AI-generated summary
We introduce Differential Performance Evaluation (DPE), a framework designed
to reliably evaluate Large Language Models (LLMs) for efficient code
generation. Traditional coding benchmarks often fail to provide reliable
insights into code efficiency, due to their reliance on simplistic test inputs
and the absence of effective compound metrics. DPE addresses these issues by
focusing on efficiency-demanding programming tasks and establishing an
insightful compound metric for performance evaluation.
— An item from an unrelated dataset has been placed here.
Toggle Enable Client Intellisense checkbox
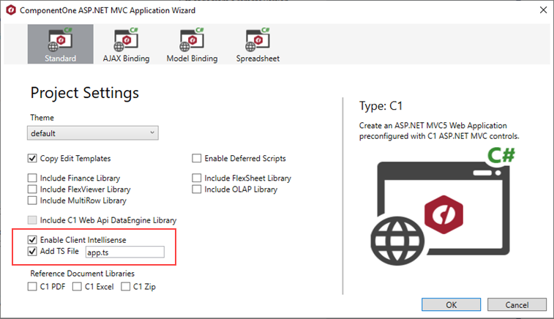Screen dimensions: 554x319 click(32, 240)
DPE operates in two
phases: To curate efficiency datasets, it selects efficiency-demanding tasks
from existing coding benchmarks and generates computationally expensive inputs
to stress the efficiency of LLM solutions. To assess the code efficiency, DPE
profiles the new solution and compares it globally against a set of reference
solutions that exhibit distinct efficiency levels, where the matched level
defines its efficiency score. As a proof of concept, we use DPE to create
EvalPerf, a benchmark with 121 performance-challenging coding tasks. Our
comprehensive evaluation draws interesting findings on the efficiency impact of
model sizes, instruction tuning, and prompting. For example, while the scaling
law fails to account for code efficiency, general instruction tuning benefits
both code correctness and efficiency. We also evaluate the evaluation by
examining the effectiveness of DPE, showing that EvalPerf is reliable and
convenient to use even across platforms.